Let me give you a metaphor I really liked. If you have a bunch of different fruit, and they’re just on their own side by side, you get fruit salad. What happens at Bellagio is we get smoothies because the residents take the time to deeply understand what each other is talking about and they can really blend their ideas in an effective way, and make something new that didn’t exist before.

Bryan Walsh

You’ve mentioned that you’re looking for a mix of disciplines in the residents, but what other qualities do they need?

Zia Khan

It’s interesting because the selection criteria has become more important now than it used to be when we started because of this whole industry that has been created around the concept of thought leaders. And we’re not looking for thought leaders in terms of people who have an idea or want to promote an idea, who have a business model around their idea. We’re really looking more for public intellectual types. That means people who engage on a wide range of topics who are processing the world, evolving their thinking, and don’t necessarily have just one thing that they’re trying to hang their hat on. I’m not trying to criticize any other group, but it’s not the person who has nailed the 15-minute presentation of their idea.

Bryan Walsh

But is there also somewhat of a throwback element to this, back to a time when the work of a public intellectual meant something important?

Zia Khan

I think things did move slower and people were more reflective and took more time and were in person a little bit more as they produced knowledge. I think back to the time when the president of Harvard University was someone whose opinion mattered, in the 1920s in the 1930s, on big public issues that arose. The problem is that it wasn’t a very diverse set of people — public intellectuals were a narrow group of people in the northeast of the country. But the public had a certain trust in them.

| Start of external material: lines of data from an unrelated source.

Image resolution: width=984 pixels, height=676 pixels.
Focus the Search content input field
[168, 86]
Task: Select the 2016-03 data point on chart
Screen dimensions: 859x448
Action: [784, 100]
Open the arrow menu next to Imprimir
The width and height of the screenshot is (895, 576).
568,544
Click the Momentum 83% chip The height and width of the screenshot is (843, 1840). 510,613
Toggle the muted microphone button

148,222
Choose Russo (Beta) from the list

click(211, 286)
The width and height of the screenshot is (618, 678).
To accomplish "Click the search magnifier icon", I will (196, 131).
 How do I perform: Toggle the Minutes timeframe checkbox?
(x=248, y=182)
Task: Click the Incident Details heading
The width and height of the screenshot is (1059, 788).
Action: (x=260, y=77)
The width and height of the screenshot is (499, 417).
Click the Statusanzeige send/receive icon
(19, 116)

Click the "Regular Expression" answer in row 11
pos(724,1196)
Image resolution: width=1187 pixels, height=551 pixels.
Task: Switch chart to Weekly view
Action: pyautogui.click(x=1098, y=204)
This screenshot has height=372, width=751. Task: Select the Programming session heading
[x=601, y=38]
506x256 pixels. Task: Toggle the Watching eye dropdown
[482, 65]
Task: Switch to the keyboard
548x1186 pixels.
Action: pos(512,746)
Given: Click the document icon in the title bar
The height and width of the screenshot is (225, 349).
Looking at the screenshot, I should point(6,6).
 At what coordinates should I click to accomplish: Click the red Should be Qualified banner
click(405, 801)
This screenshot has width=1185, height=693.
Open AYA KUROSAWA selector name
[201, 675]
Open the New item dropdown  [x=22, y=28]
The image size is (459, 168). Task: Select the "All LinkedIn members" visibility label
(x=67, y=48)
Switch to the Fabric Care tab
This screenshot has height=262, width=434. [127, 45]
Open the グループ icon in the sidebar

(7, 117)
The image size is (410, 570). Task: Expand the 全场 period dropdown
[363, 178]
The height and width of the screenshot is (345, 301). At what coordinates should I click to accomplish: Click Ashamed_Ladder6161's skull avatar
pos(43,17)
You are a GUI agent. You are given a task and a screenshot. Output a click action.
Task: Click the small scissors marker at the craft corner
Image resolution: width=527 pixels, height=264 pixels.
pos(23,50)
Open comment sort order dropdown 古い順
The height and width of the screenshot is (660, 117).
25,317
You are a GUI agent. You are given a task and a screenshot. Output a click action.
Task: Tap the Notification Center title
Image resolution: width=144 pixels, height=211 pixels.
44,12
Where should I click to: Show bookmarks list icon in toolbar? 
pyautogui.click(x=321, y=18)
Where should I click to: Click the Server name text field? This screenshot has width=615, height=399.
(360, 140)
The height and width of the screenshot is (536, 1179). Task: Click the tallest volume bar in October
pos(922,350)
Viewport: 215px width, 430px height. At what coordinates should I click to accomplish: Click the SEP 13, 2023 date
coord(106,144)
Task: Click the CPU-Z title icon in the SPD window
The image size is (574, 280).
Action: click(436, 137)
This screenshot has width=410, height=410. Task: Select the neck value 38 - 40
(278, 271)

We’re looking for people who are working on bodies of work. But there’s also a certain type of person who can be really curious and who can inform someone else’s thinking through their broad life experience and just take in ideas. And we think that collective benefit is much stronger if we can find those people.

Bryan Walsh

How does Bellagio fit into the larger goals of the Rockefeller Foundation? When you’re working on specific projects, like in global health or climate change, you can have specific metrics that you’re looking to measure. But what are you aiming to measure with this?

Zia Khan

We’re always trying to really push the frontiers because the problems are just too big out in the world. We will always have a strategy, and every 10 years, the focus changes. But in general, we’ve been around for a long time and the world expects us to be on the frontier of many, many issues. So even though we don’t have an explicit gender strategy, we believe gender is important. That’s why Sarah’s team will put out a call for people who are focusing on gender work. Same with racial and economic opportunity.

The second is we are a foundation that focuses on innovation. And so this is a great way to spot people who are thinking about creative and interesting ideas. With innovation in the social sectors, you might have a great solution, but it really needs to get adapted, twisted, and formed to fit into a bigger system. Maybe two years down the road, there’s a window where someone’s come up with a great solution, but they’re missing a policy expert. We can sort of weave them into that.

Sarah has used a phrase I like: “Let’s use what we find.” That’s just a very different approach than to go hunting for something. It’s the challenge we always face: How can we describe the impact if there’s no single measure? It’s just these stories, but we have so much confidence in the people that we can point to the examples.